Brief 1
Rewrite only the entries starting with the line with "Click the Trades tab beside Order Book" and going on through the line with "click(599, 277)", both included. Keep every request, and shift each coordinate in the answers by adding 108 to it.

Provided passage
ECB Cuts on Cue as BoE Split Surprises

Published: June 06, 2025

ECB Cuts on Cue as BoE Split Surprises
Daniel Farrell picture
Daniel Farrell
Head of International Portfolio Management, Global Fixed Income, Northern Trust Asset Management

Exclusive insight for TMI subscribers! Northern Trust Asset Management share a monthly market commentary for treasurers.

Eurozone Market Update

As expected, the ECB cut interest rates by 25 bps at its early June meeting. It remains on track to lower rates to 2% and markets are pricing a terminal rate between 1.5% and 1.75%. Chief Economist Philip Lane confirmed the ECB’s June forecasts will assess US trade risks, reinforcing the dovish outlook. Governing Council member Pierre Wunsch supported continued easing but warned rates may need to rise again in 2026 if global trade tensions intensify. Tariff uncertainty is already weighing on sentiment, with the composite PMI slipping into contraction at 49.5, led by a sharper-than-expected drop in services, highlighting rising downside risks to growth.

Records shown
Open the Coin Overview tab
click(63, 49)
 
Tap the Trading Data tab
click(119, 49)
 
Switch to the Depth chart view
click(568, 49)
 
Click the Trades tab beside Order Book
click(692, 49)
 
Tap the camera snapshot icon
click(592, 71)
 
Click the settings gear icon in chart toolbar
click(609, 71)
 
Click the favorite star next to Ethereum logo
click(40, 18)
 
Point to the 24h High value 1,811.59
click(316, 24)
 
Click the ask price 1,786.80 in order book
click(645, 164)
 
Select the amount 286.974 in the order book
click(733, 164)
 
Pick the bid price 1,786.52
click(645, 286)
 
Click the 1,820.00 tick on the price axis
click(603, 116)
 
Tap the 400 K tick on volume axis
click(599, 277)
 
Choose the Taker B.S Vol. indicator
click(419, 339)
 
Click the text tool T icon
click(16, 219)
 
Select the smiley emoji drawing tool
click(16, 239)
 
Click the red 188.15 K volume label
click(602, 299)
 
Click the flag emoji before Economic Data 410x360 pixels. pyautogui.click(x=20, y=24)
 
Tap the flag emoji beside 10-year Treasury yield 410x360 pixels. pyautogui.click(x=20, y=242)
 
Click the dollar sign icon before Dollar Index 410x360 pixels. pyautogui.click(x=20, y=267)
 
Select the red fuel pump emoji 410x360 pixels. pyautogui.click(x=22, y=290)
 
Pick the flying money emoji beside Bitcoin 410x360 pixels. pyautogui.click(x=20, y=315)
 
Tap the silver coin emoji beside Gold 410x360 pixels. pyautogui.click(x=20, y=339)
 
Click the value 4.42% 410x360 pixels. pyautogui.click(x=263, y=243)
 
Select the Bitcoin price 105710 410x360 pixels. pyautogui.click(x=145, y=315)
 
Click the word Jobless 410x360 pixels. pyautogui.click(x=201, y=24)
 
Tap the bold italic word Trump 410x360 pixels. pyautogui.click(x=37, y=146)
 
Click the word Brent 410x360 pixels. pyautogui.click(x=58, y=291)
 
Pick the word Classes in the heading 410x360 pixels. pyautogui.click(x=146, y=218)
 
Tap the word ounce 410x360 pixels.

Brief 2
Reproduce the ECB and BoE market commentary in full, word for word.

Answer 1
Click the Trades tab beside Order Book
click(800, 157)
 
Tap the camera snapshot icon
click(700, 179)
 
Click the settings gear icon in chart toolbar
click(717, 179)
 
Click the favorite star next to Ethereum logo
click(148, 126)
 
Point to the 24h High value 1,811.59
click(424, 132)
 
Click the ask price 1,786.80 in order book
click(753, 272)
 
Select the amount 286.974 in the order book
click(841, 272)
 
Pick the bid price 1,786.52
click(753, 394)
 
Click the 1,820.00 tick on the price axis
click(711, 224)
 
Tap the 400 K tick on volume axis
click(707, 385)

Answer 2
ECB Cuts on Cue as BoE Split Surprises

Published: June 06, 2025

ECB Cuts on Cue as BoE Split Surprises
Daniel Farrell picture
Daniel Farrell
Head of International Portfolio Management, Global Fixed Income, Northern Trust Asset Management

Exclusive insight for TMI subscribers! Northern Trust Asset Management share a monthly market commentary for treasurers.

Eurozone Market Update

As expected, the ECB cut interest rates by 25 bps at its early June meeting. It remains on track to lower rates to 2% and markets are pricing a terminal rate between 1.5% and 1.75%. Chief Economist Philip Lane confirmed the ECB’s June forecasts will assess US trade risks, reinforcing the dovish outlook. Governing Council member Pierre Wunsch supported continued easing but warned rates may need to rise again in 2026 if global trade tensions intensify. Tariff uncertainty is already weighing on sentiment, with the composite PMI slipping into contraction at 49.5, led by a sharper-than-expected drop in services, highlighting rising downside risks to growth.